Available data |
..............................

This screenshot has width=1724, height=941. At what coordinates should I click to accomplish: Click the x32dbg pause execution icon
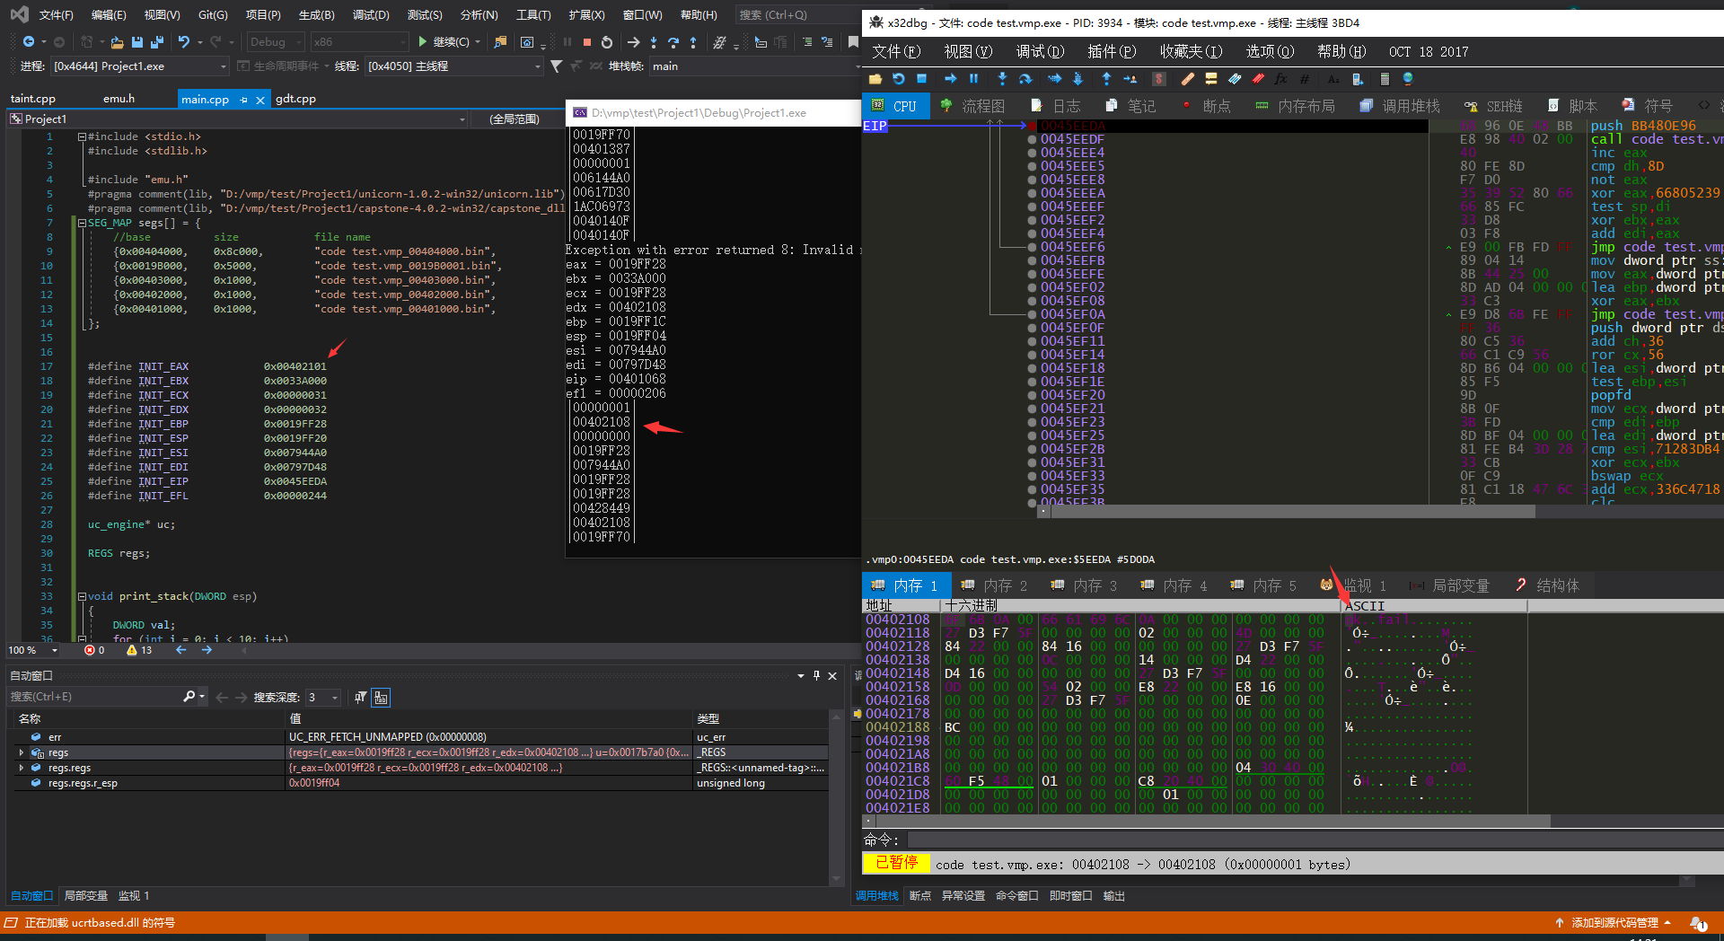point(973,79)
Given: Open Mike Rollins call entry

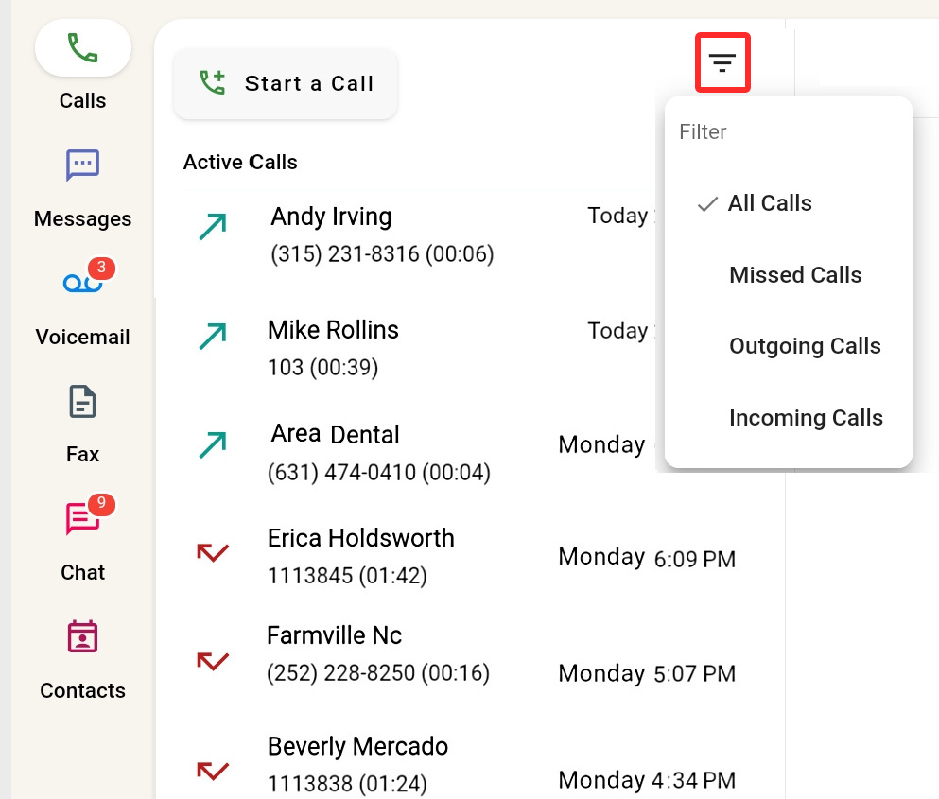Looking at the screenshot, I should [x=419, y=349].
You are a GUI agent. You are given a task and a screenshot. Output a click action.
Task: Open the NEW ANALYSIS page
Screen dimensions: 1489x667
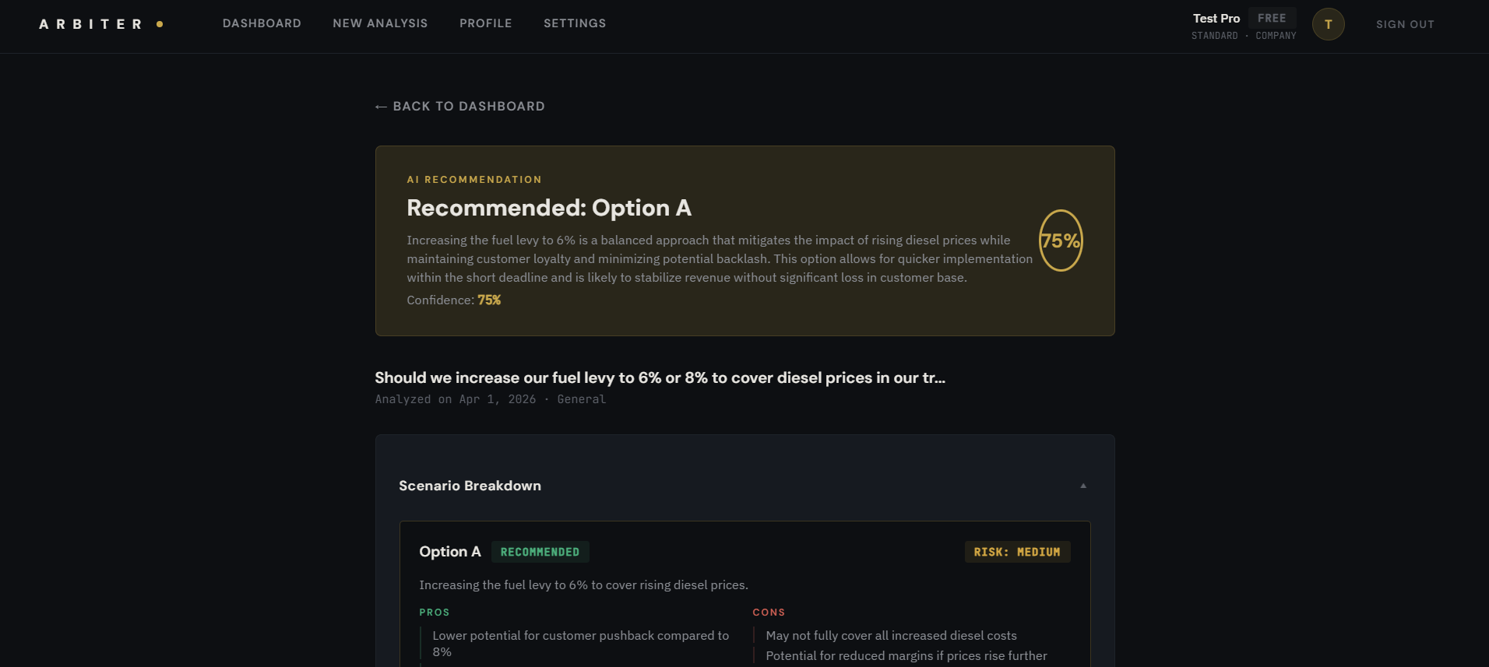pos(380,23)
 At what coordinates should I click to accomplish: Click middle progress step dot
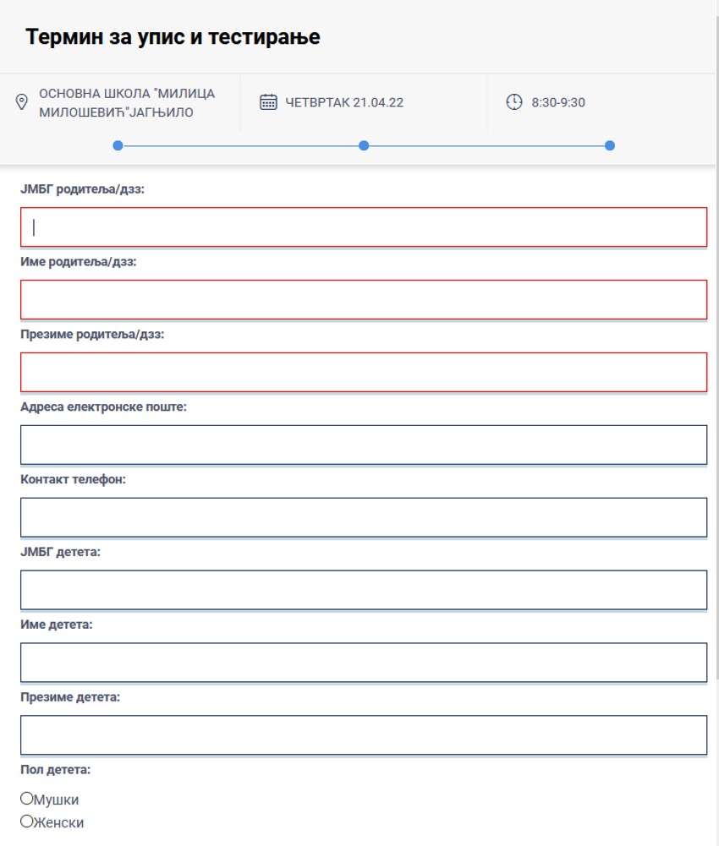[x=364, y=145]
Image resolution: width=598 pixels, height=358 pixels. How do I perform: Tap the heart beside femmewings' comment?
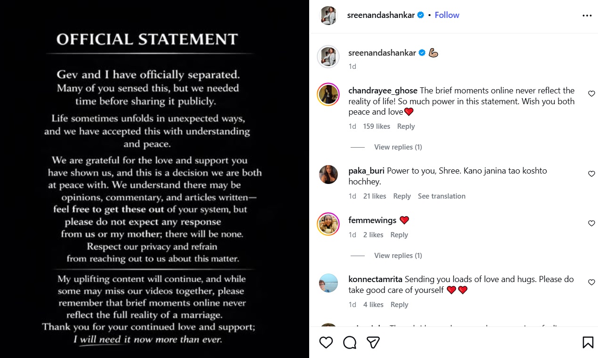591,224
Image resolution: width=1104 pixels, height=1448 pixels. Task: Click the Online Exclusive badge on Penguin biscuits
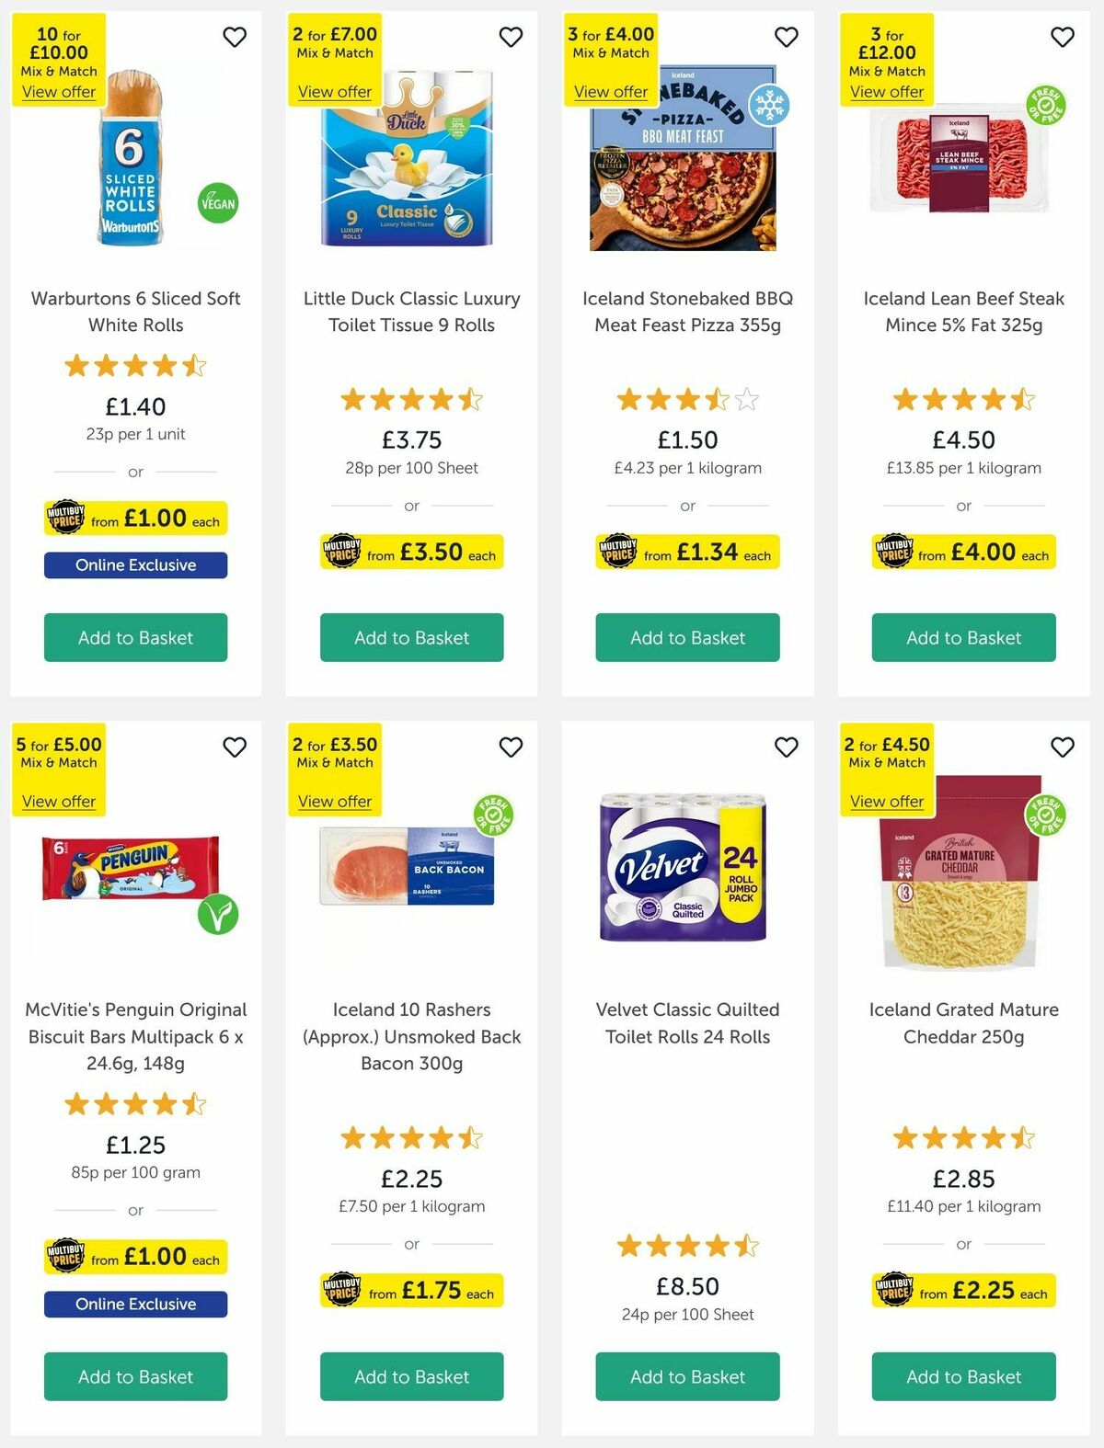[135, 1304]
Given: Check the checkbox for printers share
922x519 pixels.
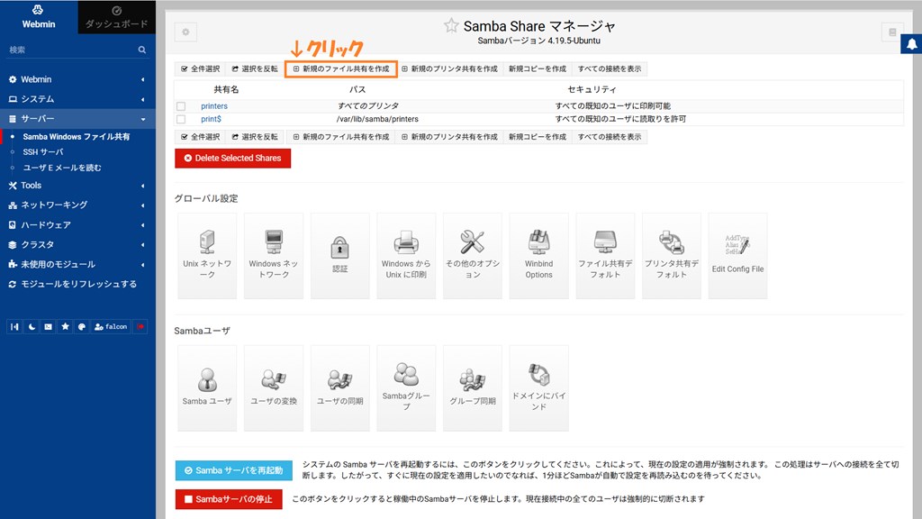Looking at the screenshot, I should point(181,106).

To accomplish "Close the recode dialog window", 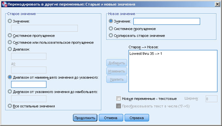I will [217, 4].
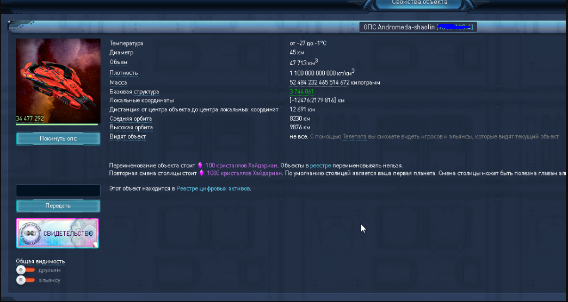Click the purple crystal icon before 1000 кристаллов
568x302 pixels.
202,173
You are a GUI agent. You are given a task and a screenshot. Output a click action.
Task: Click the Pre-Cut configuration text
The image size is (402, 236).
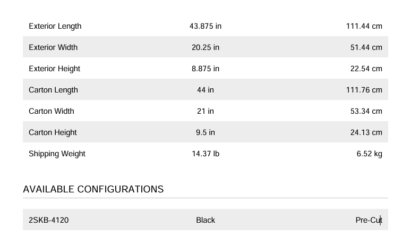369,220
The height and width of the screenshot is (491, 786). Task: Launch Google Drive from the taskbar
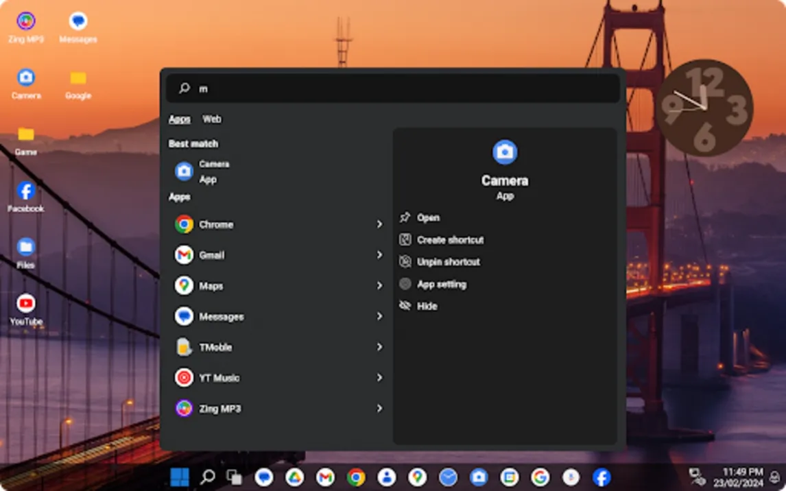click(294, 477)
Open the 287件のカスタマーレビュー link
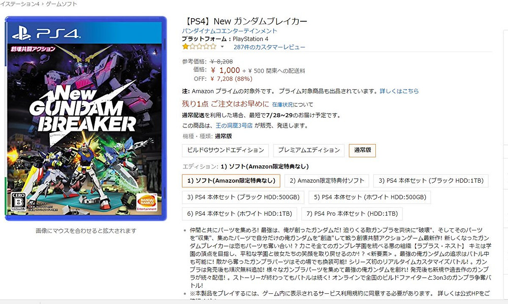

..............................

The problem |
Your task is to set down exactly the lines that run from the line holding "The height and" through the close of the entries, including both ends. Pictures stay out.

Response to the task |
The height and width of the screenshot is (491, 786). Task: Launch Google Drive from the taskbar
click(294, 477)
Open the 287件のカスタマーレビュー link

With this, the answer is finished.